_EXERCISE DESCRIPTION_
Below are the entries; give again exactly the lines from the one mentioning "The Story Behind Her Success (102, 832)" through the one mentioning "Advertise With Us (74, 893)", inclusive.

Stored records
■ ■ ■ ■ ■ ■ ■
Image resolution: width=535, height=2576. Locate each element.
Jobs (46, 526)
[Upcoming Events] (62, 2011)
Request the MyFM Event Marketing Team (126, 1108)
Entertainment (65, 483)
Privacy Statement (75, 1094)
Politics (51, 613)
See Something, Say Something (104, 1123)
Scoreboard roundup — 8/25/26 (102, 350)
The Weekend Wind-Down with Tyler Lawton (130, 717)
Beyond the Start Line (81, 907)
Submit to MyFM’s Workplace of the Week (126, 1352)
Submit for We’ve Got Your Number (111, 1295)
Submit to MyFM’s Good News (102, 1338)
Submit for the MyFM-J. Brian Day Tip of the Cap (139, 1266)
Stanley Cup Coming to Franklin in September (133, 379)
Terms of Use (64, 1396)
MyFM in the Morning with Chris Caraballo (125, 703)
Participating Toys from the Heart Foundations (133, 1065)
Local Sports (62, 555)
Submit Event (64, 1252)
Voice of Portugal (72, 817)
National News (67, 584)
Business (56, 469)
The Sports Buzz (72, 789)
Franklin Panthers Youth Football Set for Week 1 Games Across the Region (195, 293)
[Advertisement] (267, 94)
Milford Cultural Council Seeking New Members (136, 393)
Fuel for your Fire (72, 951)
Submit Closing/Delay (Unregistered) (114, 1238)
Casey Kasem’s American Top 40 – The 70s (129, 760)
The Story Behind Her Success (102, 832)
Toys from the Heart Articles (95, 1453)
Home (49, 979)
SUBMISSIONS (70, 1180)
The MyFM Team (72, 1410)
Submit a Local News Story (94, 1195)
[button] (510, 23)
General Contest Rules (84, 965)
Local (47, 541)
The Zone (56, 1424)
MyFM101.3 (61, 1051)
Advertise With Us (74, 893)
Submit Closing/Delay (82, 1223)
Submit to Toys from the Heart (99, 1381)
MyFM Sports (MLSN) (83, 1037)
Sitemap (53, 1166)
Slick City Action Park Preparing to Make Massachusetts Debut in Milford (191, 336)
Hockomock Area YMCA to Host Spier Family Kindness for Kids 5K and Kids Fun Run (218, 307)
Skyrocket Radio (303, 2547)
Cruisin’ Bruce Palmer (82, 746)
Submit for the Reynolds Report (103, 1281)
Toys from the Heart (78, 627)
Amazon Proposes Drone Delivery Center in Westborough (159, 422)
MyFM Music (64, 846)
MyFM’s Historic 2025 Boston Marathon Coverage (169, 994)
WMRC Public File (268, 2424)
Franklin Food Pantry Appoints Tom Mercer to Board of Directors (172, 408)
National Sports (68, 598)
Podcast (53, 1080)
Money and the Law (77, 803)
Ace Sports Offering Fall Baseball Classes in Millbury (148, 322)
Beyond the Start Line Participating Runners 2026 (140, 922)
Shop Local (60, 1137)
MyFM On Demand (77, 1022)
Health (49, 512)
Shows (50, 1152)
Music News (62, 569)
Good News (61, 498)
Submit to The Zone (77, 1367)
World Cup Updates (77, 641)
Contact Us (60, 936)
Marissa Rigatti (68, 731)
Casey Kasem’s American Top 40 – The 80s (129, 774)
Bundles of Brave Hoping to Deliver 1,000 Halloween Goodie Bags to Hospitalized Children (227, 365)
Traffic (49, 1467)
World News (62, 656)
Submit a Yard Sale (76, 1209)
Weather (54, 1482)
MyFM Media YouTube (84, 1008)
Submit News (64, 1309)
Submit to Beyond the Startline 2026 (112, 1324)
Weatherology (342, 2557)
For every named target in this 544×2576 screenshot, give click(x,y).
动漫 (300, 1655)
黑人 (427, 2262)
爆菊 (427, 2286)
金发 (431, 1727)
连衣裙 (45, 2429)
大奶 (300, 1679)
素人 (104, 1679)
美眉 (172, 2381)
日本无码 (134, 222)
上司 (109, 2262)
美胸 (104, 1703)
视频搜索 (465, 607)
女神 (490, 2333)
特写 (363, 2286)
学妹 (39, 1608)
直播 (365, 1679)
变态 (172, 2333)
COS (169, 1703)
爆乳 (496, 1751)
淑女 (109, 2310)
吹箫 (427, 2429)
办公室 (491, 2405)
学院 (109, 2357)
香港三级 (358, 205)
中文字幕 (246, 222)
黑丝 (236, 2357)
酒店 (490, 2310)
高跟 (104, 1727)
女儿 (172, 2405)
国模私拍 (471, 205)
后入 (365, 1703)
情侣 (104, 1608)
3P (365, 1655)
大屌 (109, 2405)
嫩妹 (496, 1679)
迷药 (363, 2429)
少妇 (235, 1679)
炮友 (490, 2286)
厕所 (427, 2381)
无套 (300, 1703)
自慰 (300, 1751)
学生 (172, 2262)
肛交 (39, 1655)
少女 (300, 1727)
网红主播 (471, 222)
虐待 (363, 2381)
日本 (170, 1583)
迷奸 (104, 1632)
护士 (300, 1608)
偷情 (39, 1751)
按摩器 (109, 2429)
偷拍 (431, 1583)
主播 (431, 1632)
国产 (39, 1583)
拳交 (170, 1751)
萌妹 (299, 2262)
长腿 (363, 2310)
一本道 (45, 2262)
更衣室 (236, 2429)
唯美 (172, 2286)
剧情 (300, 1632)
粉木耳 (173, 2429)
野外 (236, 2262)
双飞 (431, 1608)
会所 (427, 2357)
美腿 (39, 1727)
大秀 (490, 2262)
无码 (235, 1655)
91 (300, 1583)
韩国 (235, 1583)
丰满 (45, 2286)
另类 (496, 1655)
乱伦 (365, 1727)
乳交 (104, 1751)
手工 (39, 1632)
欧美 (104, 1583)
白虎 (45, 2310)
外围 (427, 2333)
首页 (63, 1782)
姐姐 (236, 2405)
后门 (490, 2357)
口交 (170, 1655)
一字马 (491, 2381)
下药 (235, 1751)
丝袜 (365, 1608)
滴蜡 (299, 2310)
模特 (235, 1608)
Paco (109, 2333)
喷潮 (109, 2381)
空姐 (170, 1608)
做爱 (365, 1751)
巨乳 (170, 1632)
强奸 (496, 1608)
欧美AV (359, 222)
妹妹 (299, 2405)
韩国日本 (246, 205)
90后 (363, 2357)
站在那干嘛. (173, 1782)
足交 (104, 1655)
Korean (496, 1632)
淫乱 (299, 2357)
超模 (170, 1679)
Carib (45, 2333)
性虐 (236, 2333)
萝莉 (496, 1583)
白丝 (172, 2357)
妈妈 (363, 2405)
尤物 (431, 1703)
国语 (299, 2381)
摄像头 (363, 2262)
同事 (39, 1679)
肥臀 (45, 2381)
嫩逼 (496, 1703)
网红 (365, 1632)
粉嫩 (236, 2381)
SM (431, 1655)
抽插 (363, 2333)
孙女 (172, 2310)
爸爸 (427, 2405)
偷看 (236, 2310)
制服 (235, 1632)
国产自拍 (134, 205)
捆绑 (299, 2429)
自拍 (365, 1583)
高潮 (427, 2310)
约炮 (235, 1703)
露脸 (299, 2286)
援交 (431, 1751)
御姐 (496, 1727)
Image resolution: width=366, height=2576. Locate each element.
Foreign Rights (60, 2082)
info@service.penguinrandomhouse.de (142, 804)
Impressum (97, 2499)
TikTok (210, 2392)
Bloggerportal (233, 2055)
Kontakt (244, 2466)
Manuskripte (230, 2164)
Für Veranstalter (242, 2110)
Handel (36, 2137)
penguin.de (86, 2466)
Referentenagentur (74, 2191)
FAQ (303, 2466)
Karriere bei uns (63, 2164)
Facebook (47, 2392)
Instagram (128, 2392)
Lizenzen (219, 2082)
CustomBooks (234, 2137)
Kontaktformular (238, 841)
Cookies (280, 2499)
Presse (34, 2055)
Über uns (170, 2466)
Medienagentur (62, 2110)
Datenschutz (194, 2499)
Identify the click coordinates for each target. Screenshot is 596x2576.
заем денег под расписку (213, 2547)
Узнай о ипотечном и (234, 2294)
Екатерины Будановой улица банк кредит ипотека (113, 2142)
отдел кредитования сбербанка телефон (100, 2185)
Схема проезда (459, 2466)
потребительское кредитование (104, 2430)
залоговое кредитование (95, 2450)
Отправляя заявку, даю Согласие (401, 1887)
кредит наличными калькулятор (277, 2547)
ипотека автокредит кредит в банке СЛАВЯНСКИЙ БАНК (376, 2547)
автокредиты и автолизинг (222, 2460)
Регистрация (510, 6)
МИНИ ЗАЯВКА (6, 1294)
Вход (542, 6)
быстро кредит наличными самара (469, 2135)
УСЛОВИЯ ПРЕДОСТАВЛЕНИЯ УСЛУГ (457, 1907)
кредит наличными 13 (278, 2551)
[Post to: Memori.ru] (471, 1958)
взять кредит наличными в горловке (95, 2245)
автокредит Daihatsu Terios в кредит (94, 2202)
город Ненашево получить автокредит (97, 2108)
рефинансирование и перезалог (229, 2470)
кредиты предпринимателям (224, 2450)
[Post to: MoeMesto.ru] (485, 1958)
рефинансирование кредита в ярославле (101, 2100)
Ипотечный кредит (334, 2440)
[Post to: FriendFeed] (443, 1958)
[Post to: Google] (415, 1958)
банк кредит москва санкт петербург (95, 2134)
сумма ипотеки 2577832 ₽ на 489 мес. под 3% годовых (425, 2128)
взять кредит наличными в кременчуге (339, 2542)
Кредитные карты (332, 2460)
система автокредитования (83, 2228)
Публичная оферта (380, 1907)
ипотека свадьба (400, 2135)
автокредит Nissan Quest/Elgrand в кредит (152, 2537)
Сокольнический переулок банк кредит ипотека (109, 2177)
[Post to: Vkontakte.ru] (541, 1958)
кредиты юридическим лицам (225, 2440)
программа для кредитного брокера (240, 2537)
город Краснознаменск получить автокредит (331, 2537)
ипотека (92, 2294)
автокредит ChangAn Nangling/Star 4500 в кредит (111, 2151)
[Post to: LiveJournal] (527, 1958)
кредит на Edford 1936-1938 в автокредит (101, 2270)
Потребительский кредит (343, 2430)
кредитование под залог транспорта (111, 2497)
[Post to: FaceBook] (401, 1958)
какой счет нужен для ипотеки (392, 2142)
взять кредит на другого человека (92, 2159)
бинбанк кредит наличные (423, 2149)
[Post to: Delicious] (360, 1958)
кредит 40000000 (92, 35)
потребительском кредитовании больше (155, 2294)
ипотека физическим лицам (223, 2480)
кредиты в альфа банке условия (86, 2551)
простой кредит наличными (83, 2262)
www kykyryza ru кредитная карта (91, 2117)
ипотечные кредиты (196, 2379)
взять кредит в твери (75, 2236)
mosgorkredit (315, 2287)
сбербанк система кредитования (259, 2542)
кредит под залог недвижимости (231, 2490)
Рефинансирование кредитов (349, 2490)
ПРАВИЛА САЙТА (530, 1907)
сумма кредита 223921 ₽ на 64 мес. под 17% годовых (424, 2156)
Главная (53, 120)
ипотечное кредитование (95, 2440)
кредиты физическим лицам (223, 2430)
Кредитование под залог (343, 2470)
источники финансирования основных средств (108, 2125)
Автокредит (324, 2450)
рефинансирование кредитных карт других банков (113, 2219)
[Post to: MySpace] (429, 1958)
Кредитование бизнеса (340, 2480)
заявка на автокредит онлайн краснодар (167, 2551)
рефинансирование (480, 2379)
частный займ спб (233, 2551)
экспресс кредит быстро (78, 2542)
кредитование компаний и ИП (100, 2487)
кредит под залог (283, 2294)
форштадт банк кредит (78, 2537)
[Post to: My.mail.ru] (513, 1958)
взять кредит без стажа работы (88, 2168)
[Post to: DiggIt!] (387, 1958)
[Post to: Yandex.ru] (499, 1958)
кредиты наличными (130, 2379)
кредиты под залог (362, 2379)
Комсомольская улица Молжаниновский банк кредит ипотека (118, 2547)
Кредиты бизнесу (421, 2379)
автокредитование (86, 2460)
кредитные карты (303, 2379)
■ ■ ■ ■ ■ ■ ■
_SOLUTION_
The Story Behind Her Success (102, 832)
Toys from the Heart Articles (95, 1453)
Home (49, 979)
SUBMISSIONS (70, 1180)
The MyFM Team (72, 1410)
Submit a Local News Story (94, 1195)
[button] (510, 23)
General Contest Rules (84, 965)
Local (47, 541)
The Zone (56, 1424)
MyFM101.3 (61, 1051)
Advertise With Us (74, 893)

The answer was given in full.